NEW HAVEN – I have been a congenital China optimist for most of the past 25 years. I first came to that view in the depths of the Asian financial crisis in 1997-98. The so-called East Asian growth miracle was in tatters and China was widely portrayed as the final domino that would fall in what was then viewed as the first crisis of globalization. Having shuttled back and forth to the region during that period as Morgan Stanley’s chief economist, I had quickly come to appreciate the power of China’s market-based economic transition. So, in March 1998, I took a very different view on the pages of the Financial Times with my first published commentary on China, “The Land of the Rising Dragon.”
My argument, in a nutshell, was that China would supplant Japan as the new engine of post-crisis Asia. Japan was floundering in the aftermath of its post-bubble implosion, whereas a reform-oriented China had the wherewithal, determination, and strategy to withstand the currency contagion of a devastating external shock and sustain rapid economic growth. As China delivered, boosted by its accession to the World Trade Organization in late 2001, and Japan sunk into its second lost decade, the Chinese economy took off like a rocket.
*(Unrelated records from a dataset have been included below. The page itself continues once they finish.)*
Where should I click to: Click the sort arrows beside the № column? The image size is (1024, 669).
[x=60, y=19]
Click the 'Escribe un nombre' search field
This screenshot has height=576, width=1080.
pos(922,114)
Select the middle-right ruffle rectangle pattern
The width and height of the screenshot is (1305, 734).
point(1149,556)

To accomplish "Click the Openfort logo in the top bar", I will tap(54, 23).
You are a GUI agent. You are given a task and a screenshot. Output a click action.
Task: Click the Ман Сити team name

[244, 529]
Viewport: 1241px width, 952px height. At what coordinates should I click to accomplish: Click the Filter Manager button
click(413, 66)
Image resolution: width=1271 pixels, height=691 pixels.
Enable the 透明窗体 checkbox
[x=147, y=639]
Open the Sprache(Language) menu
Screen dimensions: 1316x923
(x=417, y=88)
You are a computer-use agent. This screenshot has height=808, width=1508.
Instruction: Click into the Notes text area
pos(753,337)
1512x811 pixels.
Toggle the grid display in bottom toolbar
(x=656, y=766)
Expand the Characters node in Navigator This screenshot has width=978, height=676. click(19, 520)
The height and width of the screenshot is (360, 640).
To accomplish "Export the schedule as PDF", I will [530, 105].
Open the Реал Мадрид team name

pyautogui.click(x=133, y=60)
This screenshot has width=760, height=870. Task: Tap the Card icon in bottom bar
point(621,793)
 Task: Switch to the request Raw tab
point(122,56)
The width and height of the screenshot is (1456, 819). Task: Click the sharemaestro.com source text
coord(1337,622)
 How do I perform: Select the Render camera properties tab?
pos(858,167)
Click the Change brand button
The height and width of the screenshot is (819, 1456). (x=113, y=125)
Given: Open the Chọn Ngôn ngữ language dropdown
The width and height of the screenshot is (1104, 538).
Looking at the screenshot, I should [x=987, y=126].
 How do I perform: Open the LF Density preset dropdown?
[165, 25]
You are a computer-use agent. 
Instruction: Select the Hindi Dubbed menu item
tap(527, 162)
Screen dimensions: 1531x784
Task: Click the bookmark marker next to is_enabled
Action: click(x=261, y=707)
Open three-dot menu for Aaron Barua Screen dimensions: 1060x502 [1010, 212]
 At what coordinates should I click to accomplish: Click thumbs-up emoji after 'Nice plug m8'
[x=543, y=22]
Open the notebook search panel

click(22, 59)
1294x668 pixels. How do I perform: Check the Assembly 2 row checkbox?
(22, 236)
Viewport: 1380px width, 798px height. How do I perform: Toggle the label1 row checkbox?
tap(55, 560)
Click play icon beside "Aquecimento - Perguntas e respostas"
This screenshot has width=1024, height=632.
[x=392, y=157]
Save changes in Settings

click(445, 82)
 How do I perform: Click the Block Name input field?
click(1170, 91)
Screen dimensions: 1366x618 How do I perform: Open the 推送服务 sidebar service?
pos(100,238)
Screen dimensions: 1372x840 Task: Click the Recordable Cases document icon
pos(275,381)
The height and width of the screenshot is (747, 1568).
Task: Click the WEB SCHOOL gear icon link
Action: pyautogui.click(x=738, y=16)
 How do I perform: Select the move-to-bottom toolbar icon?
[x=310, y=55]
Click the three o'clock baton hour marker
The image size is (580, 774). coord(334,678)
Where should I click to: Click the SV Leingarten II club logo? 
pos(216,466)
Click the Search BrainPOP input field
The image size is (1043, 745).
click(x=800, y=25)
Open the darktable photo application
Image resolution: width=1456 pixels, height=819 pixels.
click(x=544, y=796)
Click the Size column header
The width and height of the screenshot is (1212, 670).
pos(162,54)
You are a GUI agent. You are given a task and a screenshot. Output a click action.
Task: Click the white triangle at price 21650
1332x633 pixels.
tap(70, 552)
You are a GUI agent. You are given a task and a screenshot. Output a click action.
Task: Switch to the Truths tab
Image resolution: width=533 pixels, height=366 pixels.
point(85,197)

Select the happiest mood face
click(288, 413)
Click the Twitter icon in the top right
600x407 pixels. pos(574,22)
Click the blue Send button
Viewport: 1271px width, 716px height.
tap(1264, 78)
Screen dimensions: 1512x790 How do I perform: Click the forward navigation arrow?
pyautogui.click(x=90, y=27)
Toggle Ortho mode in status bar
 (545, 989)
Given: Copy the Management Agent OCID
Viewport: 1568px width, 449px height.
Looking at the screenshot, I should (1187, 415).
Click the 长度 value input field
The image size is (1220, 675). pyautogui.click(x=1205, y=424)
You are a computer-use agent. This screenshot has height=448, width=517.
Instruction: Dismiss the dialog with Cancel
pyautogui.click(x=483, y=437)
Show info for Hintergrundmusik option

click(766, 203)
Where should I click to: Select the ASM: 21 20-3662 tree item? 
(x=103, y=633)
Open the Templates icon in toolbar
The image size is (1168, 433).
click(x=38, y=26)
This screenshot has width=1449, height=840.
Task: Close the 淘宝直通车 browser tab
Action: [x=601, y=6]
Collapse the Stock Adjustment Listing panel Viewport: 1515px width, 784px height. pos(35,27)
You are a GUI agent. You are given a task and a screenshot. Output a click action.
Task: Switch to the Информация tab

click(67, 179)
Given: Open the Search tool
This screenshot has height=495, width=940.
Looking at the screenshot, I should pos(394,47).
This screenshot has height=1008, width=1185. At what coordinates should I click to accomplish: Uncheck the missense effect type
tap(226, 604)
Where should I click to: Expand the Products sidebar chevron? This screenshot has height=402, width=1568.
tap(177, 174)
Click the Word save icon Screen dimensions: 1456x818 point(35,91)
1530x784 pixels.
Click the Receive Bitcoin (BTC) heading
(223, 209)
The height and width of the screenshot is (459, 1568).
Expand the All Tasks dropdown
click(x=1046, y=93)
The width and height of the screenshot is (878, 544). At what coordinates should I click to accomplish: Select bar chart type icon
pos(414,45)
It was the beginning of an extraordinary journey for me as Wall Street’s resident China optimist. In the spring of 1998, I spent a day in Seattle with then Chinese Finance Minister Xiang Huaicheng. He had read my piece in the FT and wanted to exchange views on the Chinese and US economies. He implored me to think of China less in terms of legacy state-owned enterprises (SOEs) and more through the lens of a rapidly emerging entrepreneurial subculture driven by township-village enterprises (TVEs).